All lines from the one containing "Click the phone" to the final line of the material should be retyped exactly. Nothing else belongs in the response.

_ _ _ _ _ _ _

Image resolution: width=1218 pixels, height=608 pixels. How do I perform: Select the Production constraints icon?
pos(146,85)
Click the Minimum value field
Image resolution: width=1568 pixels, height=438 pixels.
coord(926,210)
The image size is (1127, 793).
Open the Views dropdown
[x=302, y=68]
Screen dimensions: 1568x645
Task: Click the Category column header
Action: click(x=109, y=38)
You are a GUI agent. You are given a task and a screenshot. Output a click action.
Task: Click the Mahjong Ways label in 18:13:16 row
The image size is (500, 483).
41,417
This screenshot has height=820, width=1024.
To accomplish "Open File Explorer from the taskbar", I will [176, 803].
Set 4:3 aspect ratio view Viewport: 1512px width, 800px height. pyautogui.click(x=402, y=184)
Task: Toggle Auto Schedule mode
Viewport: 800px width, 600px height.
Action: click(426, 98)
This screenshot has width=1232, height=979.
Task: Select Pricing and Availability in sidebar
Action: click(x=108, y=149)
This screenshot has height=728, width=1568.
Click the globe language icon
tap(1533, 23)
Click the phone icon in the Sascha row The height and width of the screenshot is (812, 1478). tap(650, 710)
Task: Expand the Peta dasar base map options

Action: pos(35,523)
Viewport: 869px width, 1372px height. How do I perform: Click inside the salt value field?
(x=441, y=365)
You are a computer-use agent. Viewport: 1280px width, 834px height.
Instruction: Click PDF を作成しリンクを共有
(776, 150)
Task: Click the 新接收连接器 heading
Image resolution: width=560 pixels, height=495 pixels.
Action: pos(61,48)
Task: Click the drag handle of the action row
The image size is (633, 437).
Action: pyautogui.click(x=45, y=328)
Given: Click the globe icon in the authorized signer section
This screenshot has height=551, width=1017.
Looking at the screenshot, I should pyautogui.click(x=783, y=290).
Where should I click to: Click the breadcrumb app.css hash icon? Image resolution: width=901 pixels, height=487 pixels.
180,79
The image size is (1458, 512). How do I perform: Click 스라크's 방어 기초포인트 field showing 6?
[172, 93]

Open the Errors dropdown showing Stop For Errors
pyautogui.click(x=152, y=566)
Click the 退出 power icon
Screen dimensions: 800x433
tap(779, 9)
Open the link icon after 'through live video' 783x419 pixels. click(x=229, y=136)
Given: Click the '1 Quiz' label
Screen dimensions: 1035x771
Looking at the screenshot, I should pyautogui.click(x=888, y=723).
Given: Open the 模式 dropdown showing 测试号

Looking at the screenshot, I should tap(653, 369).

_ _ _ _ _ _ _

▶ _Exercise output_
Click the phone icon in the Sascha row The height and width of the screenshot is (812, 1478). tap(650, 710)
Task: Expand the Peta dasar base map options

Action: pos(35,523)
Viewport: 869px width, 1372px height. How do I perform: Click inside the salt value field?
(x=441, y=365)
You are a computer-use agent. Viewport: 1280px width, 834px height.
Instruction: Click PDF を作成しリンクを共有
(776, 150)
Task: Click the 新接收连接器 heading
Image resolution: width=560 pixels, height=495 pixels.
Action: pos(61,48)
Task: Click the drag handle of the action row
The image size is (633, 437).
Action: pyautogui.click(x=45, y=328)
Given: Click the globe icon in the authorized signer section
This screenshot has height=551, width=1017.
Looking at the screenshot, I should pyautogui.click(x=783, y=290).
Where should I click to: Click the breadcrumb app.css hash icon? Image resolution: width=901 pixels, height=487 pixels.
180,79
The image size is (1458, 512). How do I perform: Click 스라크's 방어 기초포인트 field showing 6?
[172, 93]

Open the Errors dropdown showing Stop For Errors
pyautogui.click(x=152, y=566)
Click the 退出 power icon
Screen dimensions: 800x433
tap(779, 9)
Open the link icon after 'through live video' 783x419 pixels. click(x=229, y=136)
Given: Click the '1 Quiz' label
Screen dimensions: 1035x771
Looking at the screenshot, I should pyautogui.click(x=888, y=723).
Given: Open the 模式 dropdown showing 测试号

Looking at the screenshot, I should tap(653, 369).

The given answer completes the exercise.